=== Work item ===
Go through the data and report each line that holds the string "under".

=== Stored items ===
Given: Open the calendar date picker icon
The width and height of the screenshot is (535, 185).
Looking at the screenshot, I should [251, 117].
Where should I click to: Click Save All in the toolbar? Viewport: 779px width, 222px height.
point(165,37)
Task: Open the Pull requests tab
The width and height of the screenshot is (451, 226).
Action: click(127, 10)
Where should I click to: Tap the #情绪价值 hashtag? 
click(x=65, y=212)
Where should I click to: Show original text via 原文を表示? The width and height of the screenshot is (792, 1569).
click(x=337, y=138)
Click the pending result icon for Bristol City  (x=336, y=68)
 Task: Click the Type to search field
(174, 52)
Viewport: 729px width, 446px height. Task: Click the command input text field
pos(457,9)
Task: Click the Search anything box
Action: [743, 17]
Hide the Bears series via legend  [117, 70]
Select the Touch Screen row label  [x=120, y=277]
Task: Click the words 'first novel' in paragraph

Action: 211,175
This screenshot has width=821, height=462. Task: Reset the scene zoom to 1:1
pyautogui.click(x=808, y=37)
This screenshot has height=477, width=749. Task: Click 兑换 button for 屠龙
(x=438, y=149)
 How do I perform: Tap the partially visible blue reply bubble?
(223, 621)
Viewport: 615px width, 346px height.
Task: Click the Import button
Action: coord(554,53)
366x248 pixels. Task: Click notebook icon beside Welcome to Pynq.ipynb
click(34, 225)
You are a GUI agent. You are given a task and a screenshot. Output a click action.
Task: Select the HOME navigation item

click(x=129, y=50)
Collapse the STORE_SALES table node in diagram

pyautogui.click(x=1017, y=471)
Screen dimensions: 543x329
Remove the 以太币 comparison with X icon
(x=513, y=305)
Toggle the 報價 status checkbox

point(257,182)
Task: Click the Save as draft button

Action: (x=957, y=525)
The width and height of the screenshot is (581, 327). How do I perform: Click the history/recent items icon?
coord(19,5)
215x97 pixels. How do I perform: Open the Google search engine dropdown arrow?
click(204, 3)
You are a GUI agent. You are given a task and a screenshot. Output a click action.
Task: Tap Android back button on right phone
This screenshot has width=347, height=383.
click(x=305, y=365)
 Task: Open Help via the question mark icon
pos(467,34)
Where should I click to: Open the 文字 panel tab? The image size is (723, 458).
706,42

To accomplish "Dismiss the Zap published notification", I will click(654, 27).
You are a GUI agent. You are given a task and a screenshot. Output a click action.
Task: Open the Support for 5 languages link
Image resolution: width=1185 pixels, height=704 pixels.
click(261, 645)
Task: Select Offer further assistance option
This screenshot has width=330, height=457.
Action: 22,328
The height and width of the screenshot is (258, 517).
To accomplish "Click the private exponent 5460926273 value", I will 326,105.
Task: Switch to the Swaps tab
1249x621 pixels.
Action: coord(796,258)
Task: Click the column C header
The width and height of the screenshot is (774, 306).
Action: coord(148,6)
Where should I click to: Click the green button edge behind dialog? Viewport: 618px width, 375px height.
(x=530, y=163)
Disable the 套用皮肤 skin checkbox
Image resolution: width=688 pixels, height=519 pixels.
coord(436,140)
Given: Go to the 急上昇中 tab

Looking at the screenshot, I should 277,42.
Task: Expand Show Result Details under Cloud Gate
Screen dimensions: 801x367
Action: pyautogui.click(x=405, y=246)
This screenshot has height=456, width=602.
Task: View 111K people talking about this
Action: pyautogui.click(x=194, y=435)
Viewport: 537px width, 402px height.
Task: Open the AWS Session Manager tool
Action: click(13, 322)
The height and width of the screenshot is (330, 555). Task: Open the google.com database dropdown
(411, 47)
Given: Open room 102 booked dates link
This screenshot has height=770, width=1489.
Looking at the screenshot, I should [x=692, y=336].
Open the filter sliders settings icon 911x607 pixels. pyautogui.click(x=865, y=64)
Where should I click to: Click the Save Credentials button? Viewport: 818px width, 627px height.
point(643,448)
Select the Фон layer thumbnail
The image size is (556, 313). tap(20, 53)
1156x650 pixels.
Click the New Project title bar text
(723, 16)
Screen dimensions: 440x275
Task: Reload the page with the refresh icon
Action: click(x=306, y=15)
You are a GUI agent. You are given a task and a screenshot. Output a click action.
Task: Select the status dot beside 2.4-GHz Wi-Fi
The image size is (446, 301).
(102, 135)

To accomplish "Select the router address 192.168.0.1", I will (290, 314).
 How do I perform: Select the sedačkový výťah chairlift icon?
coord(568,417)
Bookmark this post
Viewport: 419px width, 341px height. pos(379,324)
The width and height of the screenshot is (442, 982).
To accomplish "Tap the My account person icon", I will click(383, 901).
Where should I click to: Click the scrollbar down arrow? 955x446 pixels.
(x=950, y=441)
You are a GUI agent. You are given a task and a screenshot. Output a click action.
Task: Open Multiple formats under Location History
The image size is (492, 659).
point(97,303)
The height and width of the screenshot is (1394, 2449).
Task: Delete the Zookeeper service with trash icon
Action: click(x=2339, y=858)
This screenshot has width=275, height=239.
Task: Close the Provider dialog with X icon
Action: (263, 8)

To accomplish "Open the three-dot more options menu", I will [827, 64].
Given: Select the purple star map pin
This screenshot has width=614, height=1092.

=== Your response ===
Task: Expand Show Result Details under Cloud Gate
Task: Open Multiple formats under Location History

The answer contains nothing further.